* _Text shown_:
Bug IOException: GOAWAY received

Irrat

Member
With the HTTP Migration from HTTP1 to HTTP2 which has offered tremendous speed gains, there is a new issue where every so rarely often the mafia client will receive an IOException.

Summed up, it's as the title says. GOAWAY received.
It's not the devs trying to tell us we're unwelcome either, it's an actual HTTP error.

Two links to stackoverflow that seem very relevant. Link & Link

Could be the case that there was extra info in that server response that wasn't expressed in the exception, but it seems like the problem is fairly simple on that it's as the two links express.

As per some quick "research", "last-stream-id" is what we want, but apparently may not be properly supported in Java's HttpClient. Which is not great news.

A thought of a stupid hacky solution could be to recreate the connection every X requests, but I'm not sure that would work, or is even how it works.

Disclaimer, the below exception was made on a modified client to print the exception.

Code:
IOException retrieving server reply (newchatmessages.php?j=1&lasttime=1517153437).
class java.io.IOException: /[IP Address:Port]: GOAWAY received
java.io.IOException: /[IP Address:Port]: GOAWAY received
    at java.net.http/jdk.internal.net.http.HttpClientImpl.send(HttpClientImpl.java:565)
    at java.net.http/jdk.internal.net.http.HttpClientFacade.send(HttpClientFacade.java:119)
    at net.sourceforge.kolmafia.request.GenericRequest.sendRequest(GenericRequest.java:1575)
    at net.sourceforge.kolmafia.request.GenericRequest.externalExecute(GenericRequest.java:1403)
    at net.sourceforge.kolmafia.request.GenericRequest.execute(GenericRequest.java:1391)
    at net.sourceforge.kolmafia.request.GenericRequest.run(GenericRequest.java:1146)
    at net.sourceforge.kolmafia.request.ChatRequest.run(ChatRequest.java:79)
    at net.sourceforge.kolmafia.chat.ChatPoller.run(ChatPoller.java:208)

* _Data rows_:
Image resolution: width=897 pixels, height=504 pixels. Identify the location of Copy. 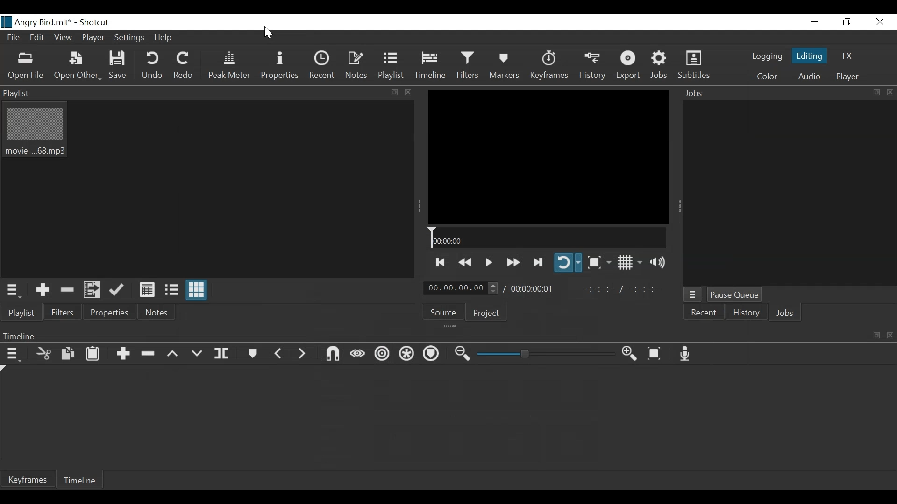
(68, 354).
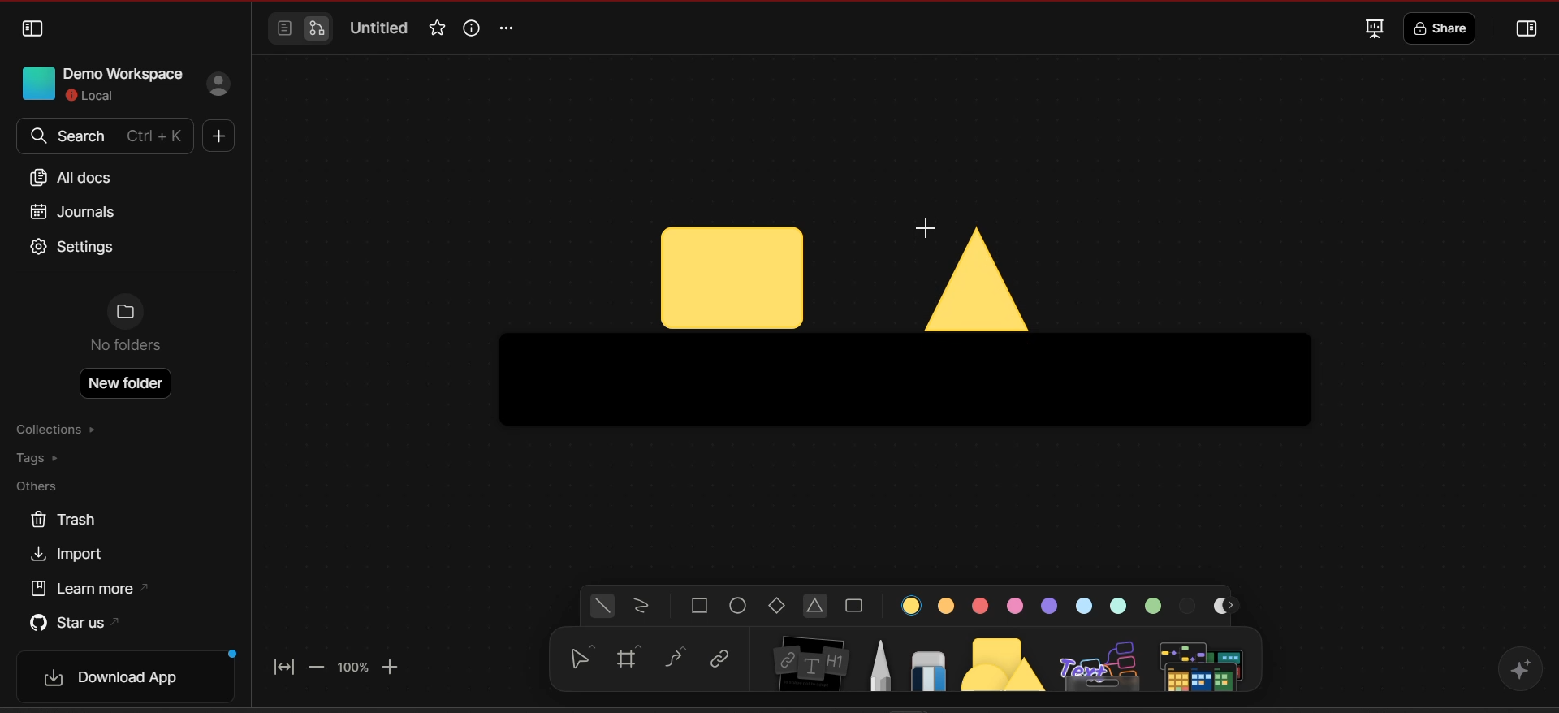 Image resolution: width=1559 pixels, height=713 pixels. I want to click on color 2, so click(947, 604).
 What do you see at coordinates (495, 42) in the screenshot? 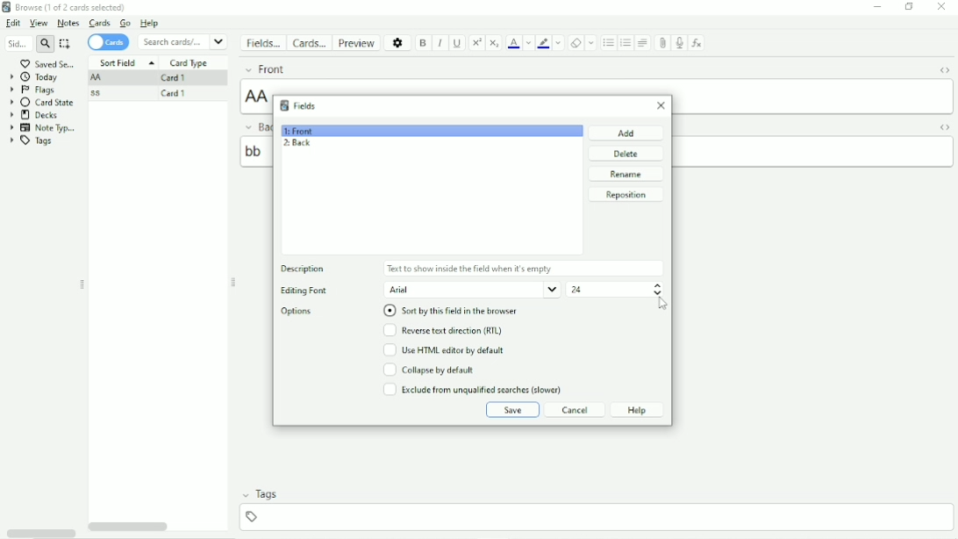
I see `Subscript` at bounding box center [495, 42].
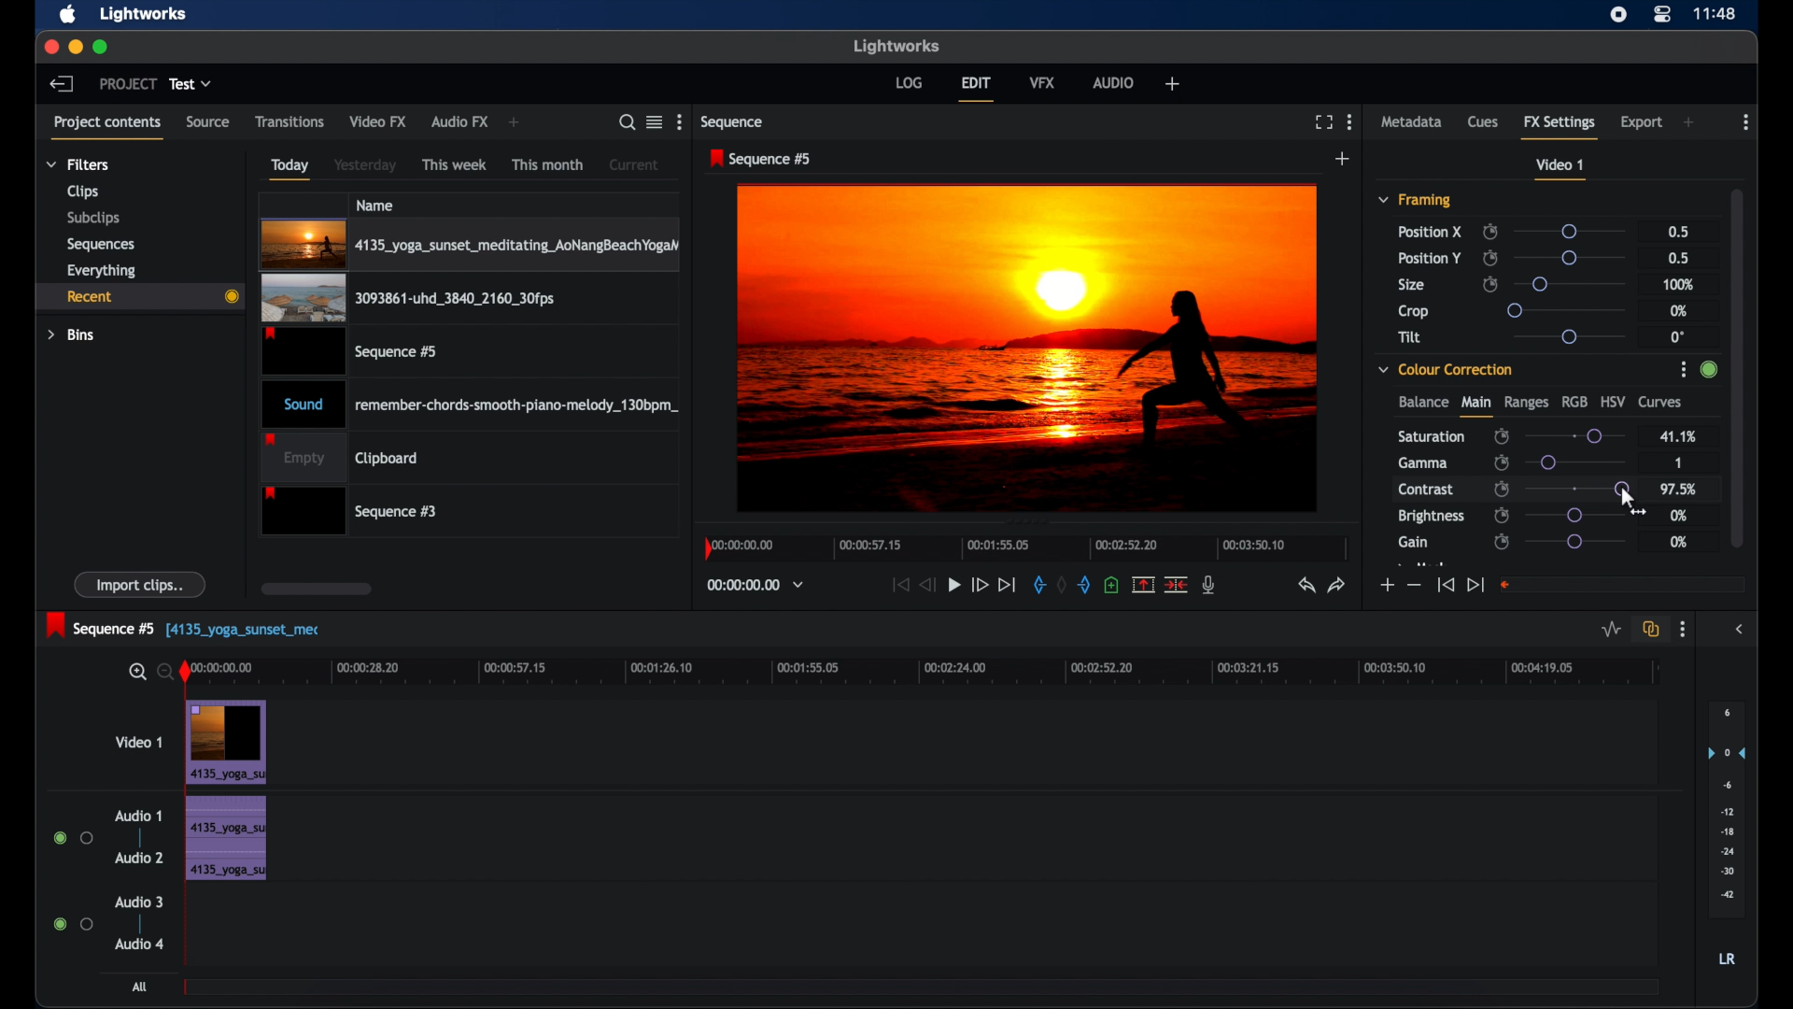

* _Problems and tasks_:
1. According to the bug report, which protocol migration is the new issue tied to?
2. Reproduce the portion of the bug report starting with "Bug IOException: GOAWAY received" and going on through "two links express.".

* _Answers for the exercise_:
1. The migration from HTTP1 to HTTP2.

2.
Bug IOException: GOAWAY received

Irrat

Member
With the HTTP Migration from HTTP1 to HTTP2 which has offered tremendous speed gains, there is a new issue where every so rarely often the mafia client will receive an IOException.

Summed up, it's as the title says. GOAWAY received.
It's not the devs trying to tell us we're unwelcome either, it's an actual HTTP error.

Two links to stackoverflow that seem very relevant. Link & Link

Could be the case that there was extra info in that server response that wasn't expressed in the exception, but it seems like the problem is fairly simple on that it's as the two links express.